Breitbart's Big Government pointed to a 1988 Supreme Court ruling to suggest that everything Roach did in obtaining the ACORN docs was okay.
From CALIFORNIA v. GREENWOOD, 486 U.S. 35 (1988):
Here, we conclude that respondents exposed their garbage to the public sufficiently to defeat their claim to Fourth Amendment protection. It is common knowledge that plastic garbage bags left on or at the side of a public street are readily accessible to animals, children, scavengers, snoops, and other members of the public. See Krivda, supra, at 367, 486 P.2d, at 1269. Moreover, respondents placed their refuse at the curb for the express purpose of conveying it to a third party, the trash collector, who might himself have sorted through respondents' trash or permitted others, such as the police, to do so. Accordingly, having deposited their garbage "in an area particularly suited for public inspection and, in a manner of speaking, public consumption, for the express purpose of having strangers take it," United States v. Reicherter, 647 F.2d 397, 399 (CA3 1981), respondents could have had no reasonable expectation of privacy in the inculpatory items that they discarded.

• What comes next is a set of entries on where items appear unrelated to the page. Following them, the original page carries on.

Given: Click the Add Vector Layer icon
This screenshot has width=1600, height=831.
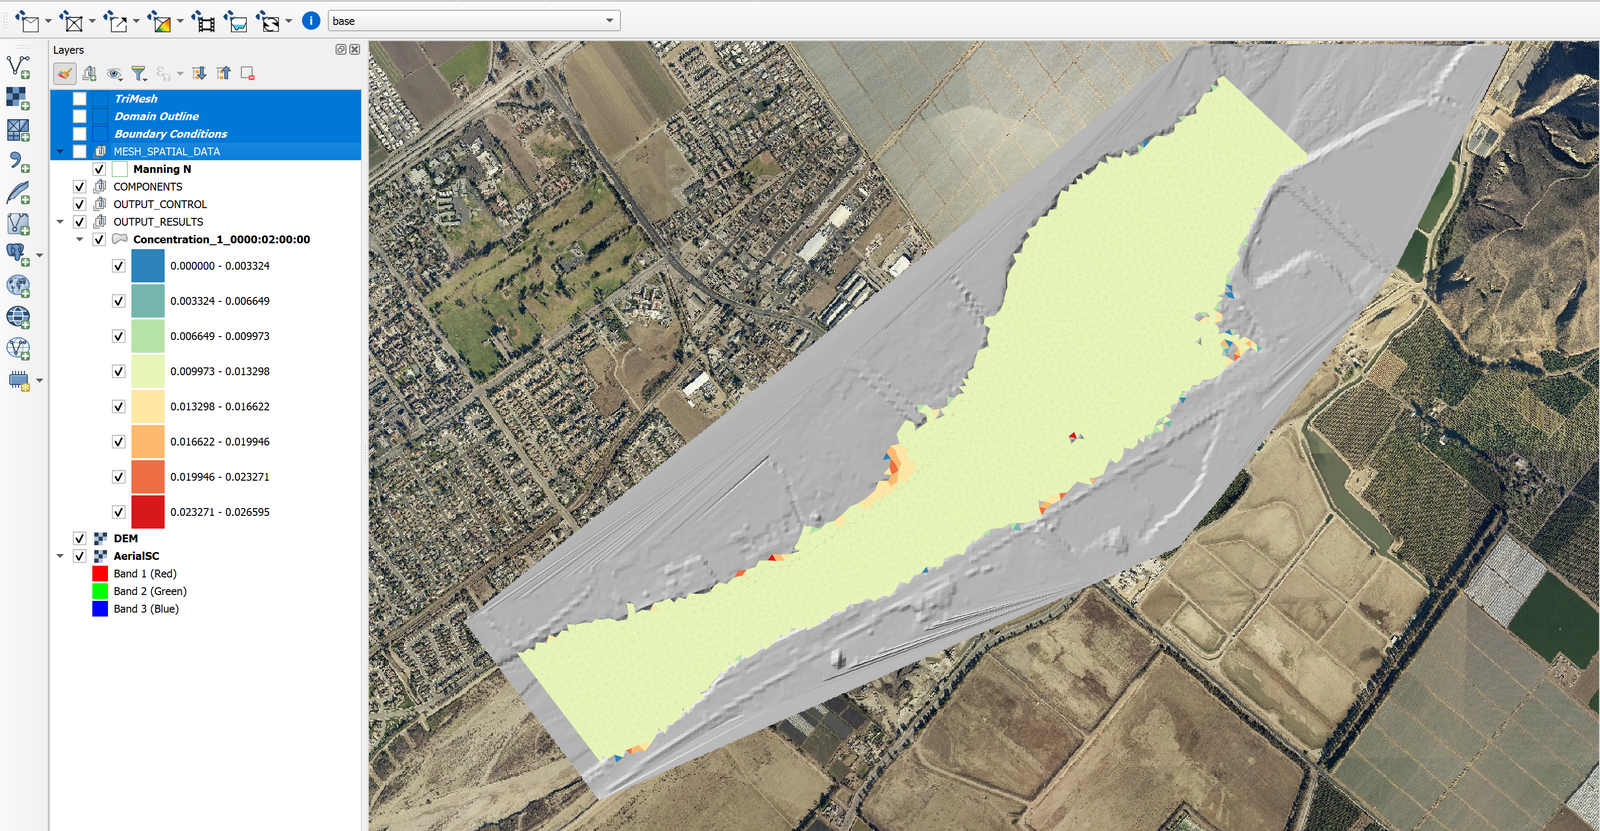Looking at the screenshot, I should pyautogui.click(x=18, y=67).
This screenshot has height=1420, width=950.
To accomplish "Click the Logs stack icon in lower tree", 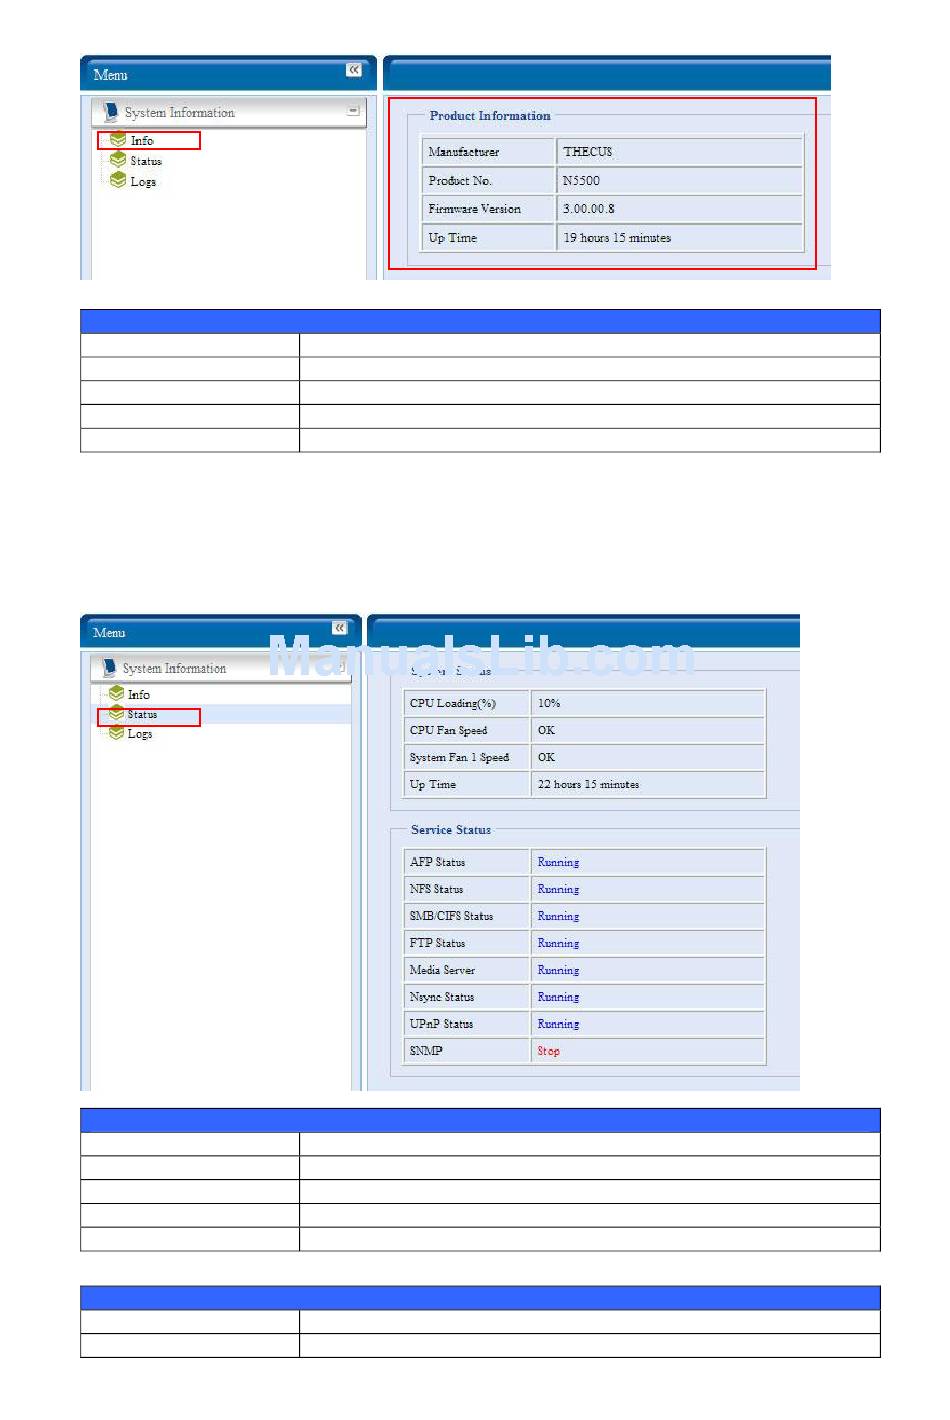I will point(116,733).
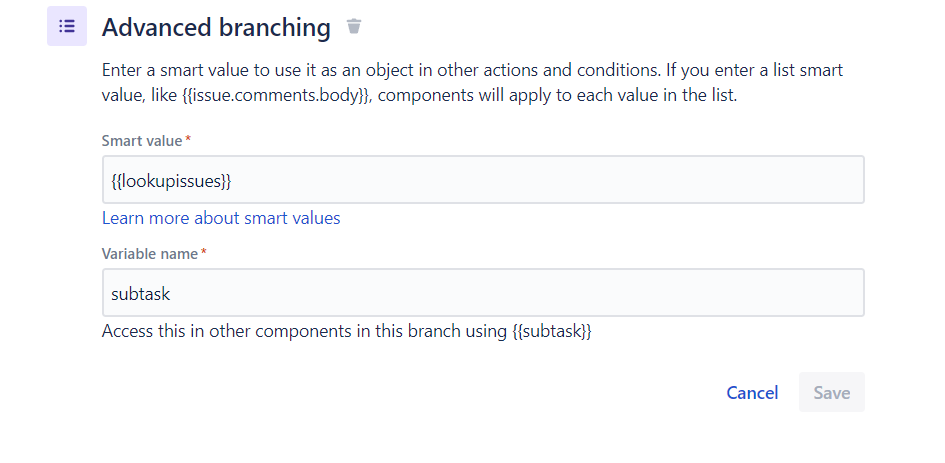Click inside the Smart value field

click(x=483, y=180)
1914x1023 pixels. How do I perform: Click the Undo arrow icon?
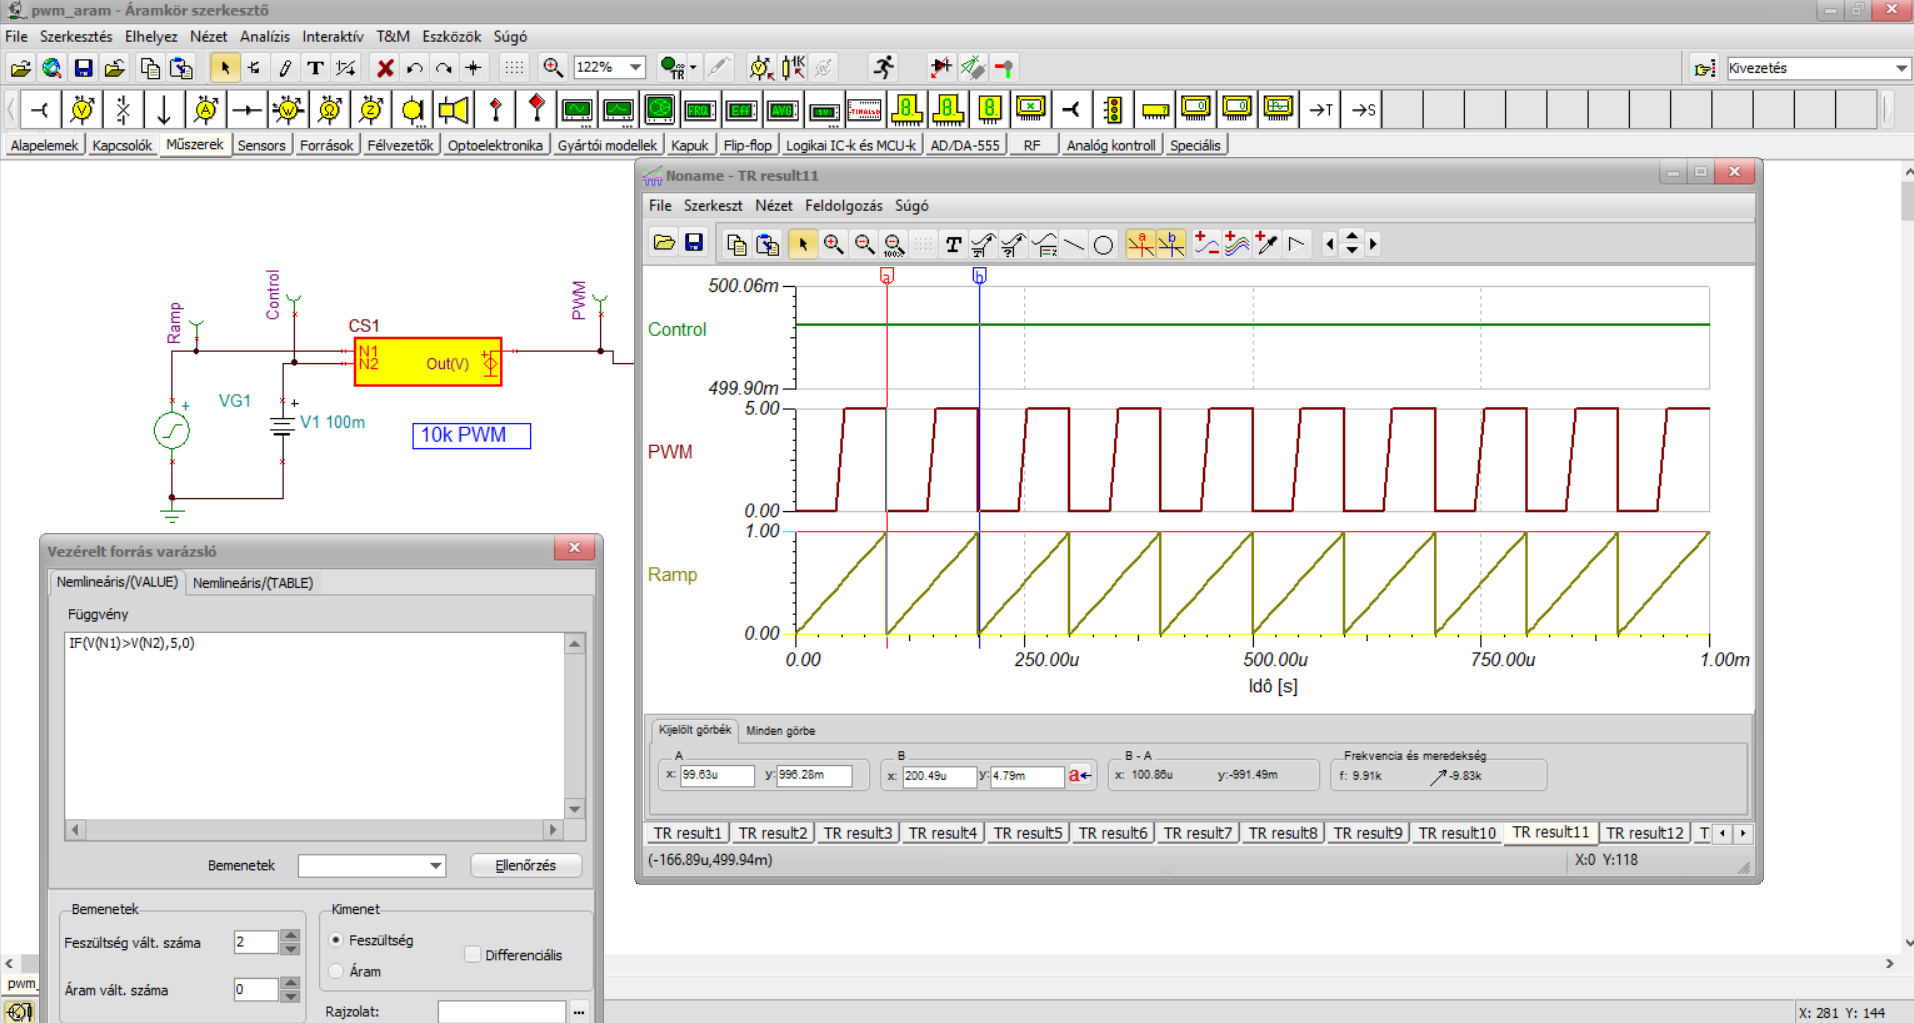point(414,68)
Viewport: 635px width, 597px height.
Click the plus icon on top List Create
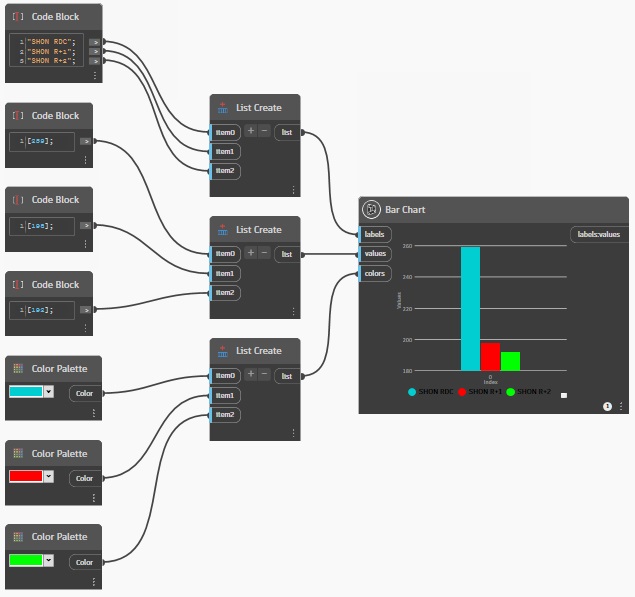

Furthermore, as we have held, the police cannot reasonably be expected to avert their eyes from evidence of criminal activity that could have been observed by any member of the public. Hence, "[w]hat a person knowingly exposes to the public, even in his own home or office, is not a subject of Fourth Amendment protection."
The 1988 ruling clearly dealt with garbage disposed "on or at the side of a public street." And today, Breitbart's Big Government claims that that decision means their actions were legit. But where did Big Government obtain the ACORN documents? Did they come across them in garbage bags that "could have been observed by any member of the public" and "left on or at the side of a public street"? Were the documents "knowingly expose[d] to the public"?
Of course not. According to Big Government's own telling of the tale, the docs were taken, under the cover of night, from a dumpster located behind ACORN's San Diego office. In fact, here's the photo Big Government posted showing the dumpster in question. And yes, the dumpster was caged:
In 1988, the Supreme Court ruled there was no claim to privacy regarding garbage bags placed on the side of a public curb from pick-up. Today, Breitbart says that law pertains to them, even though Big Government's docs were taken from a caged dumpster; a dumpster that Breitbart even concedes was located not on the side of a public curb, but "behind ACORN in San Diego."
And get this: Roach himself even admits that he drove by a no trespassing sign to get to the ACORN dumpster!
UPDATED: Big Government itself has referred to the San Diego document retrieval as a "dumpster dive." Obviously, the 1988 Supreme Court ruling did not concern itself with late-night dumpster dives into caged containers located beyond a no trespassing sign.